En seulement quelques années, cette troupe de pilleurs en uniforme aura détourné, en plus des archives, 304 694 objets divers. N’étant pas comme ses “concurrents” chargée de venir garnir une institution précise, son butin se verra récupéré et dispersé, aussi bien dans les ministères que dans les institutions SS. C’est ainsi que nombre de livres volés intègreront la bibliothèque de l’Institut de recherche sur la question juive, créée à Francfort par ROSENBERG, le quartier général d’HIMMLER, la chancellerie ou la bibliothèque de l’École des cadres du parti nazi. Avec un certain cynisme, une partie des objets récupérés fera même, en mars 1942, l’objet d’une exposition à Berlin intitulée sans ambiguïté “L’expérience de l’utilisation du Sonderkommando du ministère des Affaires étrangères en Russie pour confisquer des fonds“. En plus de livres précieux, d’encyclopédies et d’atlas, ce sont des cartes secrètes sur la localisation des gisements minéraux, des documents sur la recherche scientifique ou sur des sujets militaires qui seront alors présentés au public.

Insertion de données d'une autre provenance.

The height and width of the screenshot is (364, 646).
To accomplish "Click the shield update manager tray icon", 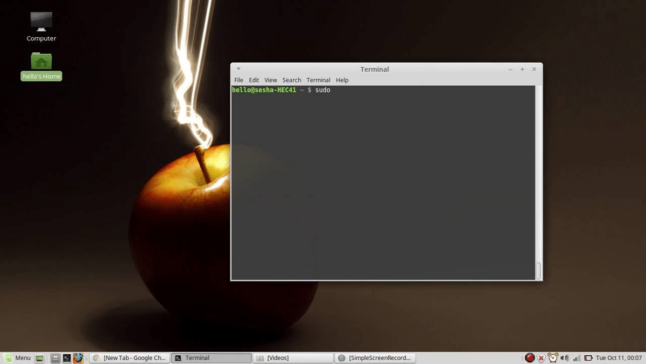I will (x=542, y=358).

KÜNSBERG poursuivra sa carrière au sein du ministère des Affaires étrangères, mais le personnage semblera avoir fini par faire l’unanimité contre lui et, à partir de l’été 1943, il tombera en disgrâce. HIMMLER dira alors de lui : “Il est temps que nous l’élevions correctement.” Début 1944, il sera transféré au front où il sera enrôlé dans une division de cavalerie SS, anéantie lors de la bataille de Budapest en février 1945. Il sera officiellement déclaré mort en 1949. Quant à l’entreprise de pillage des nazis, elle se poursuivra sans trêve jusqu’à la fin du conflit avec, à la manœuvre, l’ERR et le RSHA qui continueront à cibler en particulier les biens appartenant à des Juifs ou à des loges maçonniques. Enfin, pour conclure, n’oublions pas que, parallèlement à ces vols purs et simples, une entreprise de censure et de perquisitions chez les éditeurs et les bibliothèques sera menée dans les pays occupés. Nous vous renvoyons sur ce sujet à notre précédent billet consacré aux listes Bernhard et Otto.